Researchers at the University of North Carolina at Chapel Hill have developed a procedure that tracks the breakdown in DNA chromosomes, a step they say could lead to future therapeutic treatments to repair the damage.

“This is the first paper that distinguishes breaks in chromosomes versus breaks in DNA,” said Kerry Bloom, a professor of biology. “Chromosomal breaks are important in many diseases that stem from chromosomal translocation, in which genes get switched around.

“Our new system allows for visualizing DNA ends at the site of a double-stranded break in living cells. We showed that a protein complex we call RMX holds broken ends of DNA together and counteracts forces that can be destructive to damaged chromosomes.”

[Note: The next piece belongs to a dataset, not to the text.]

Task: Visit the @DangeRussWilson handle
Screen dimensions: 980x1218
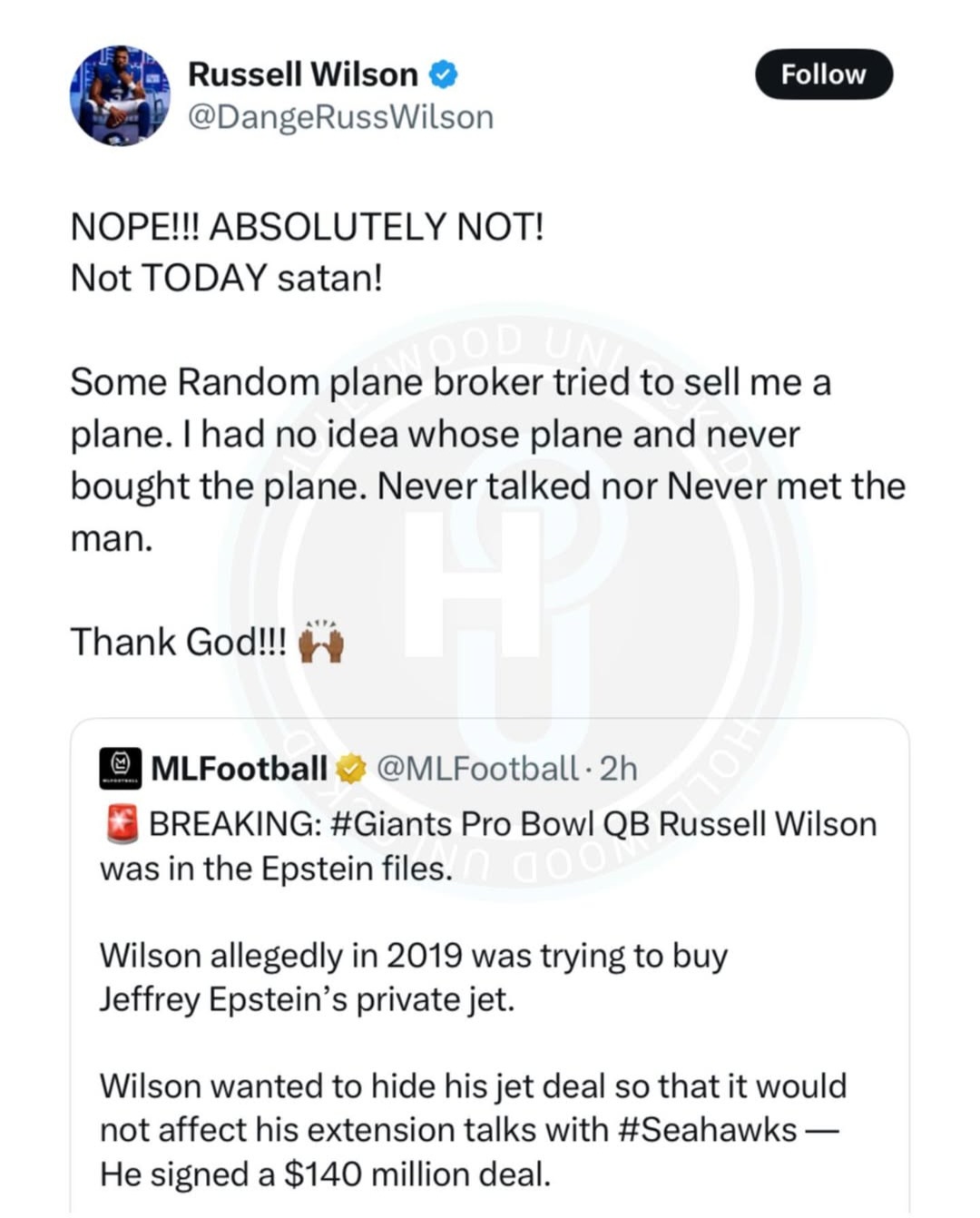Action: (340, 118)
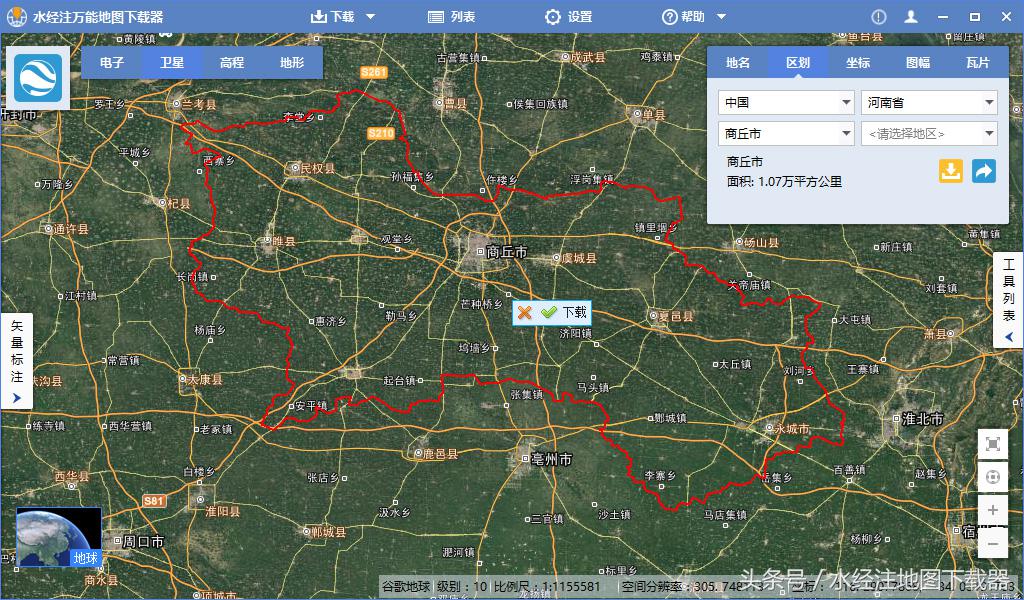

Chromosome damage triggers many fatal or debilitating illnesses, including cancer, Bloom said. Bloom is part of the Lineberger Comprehensive Cancer Center staff.

“In the course of this work, we discovered that when breaks occur in either one or both strands of DNA, which is a complex, double-stranded, helical molecule, the chromosomes do not fragment,” Bloom said. “Proteins are recruited very quickly to the sites of DNA damage, and they keep the chromosome intact. This was hypothesized but never shown before. We also identified some of those specific proteins.”

The research is reported in the new issue of Current Biology.
Also involved in the research was Kirill Lobachev, formerly of the National Institute of Environmental Health Sciences’ Laboratory of Molecular Genetics who works at the Georgia Institute of Technology; biology graduate students Eric Vitriol of UNC and Jennifer Stemple of the University of Southern California; and Michael Resnick of National Institute of Environmental Health Sciences. Vitriol and Stemple were UNC undergraduates.

The research was funded by the National Institutes of Health and the U.S. Department of Energy.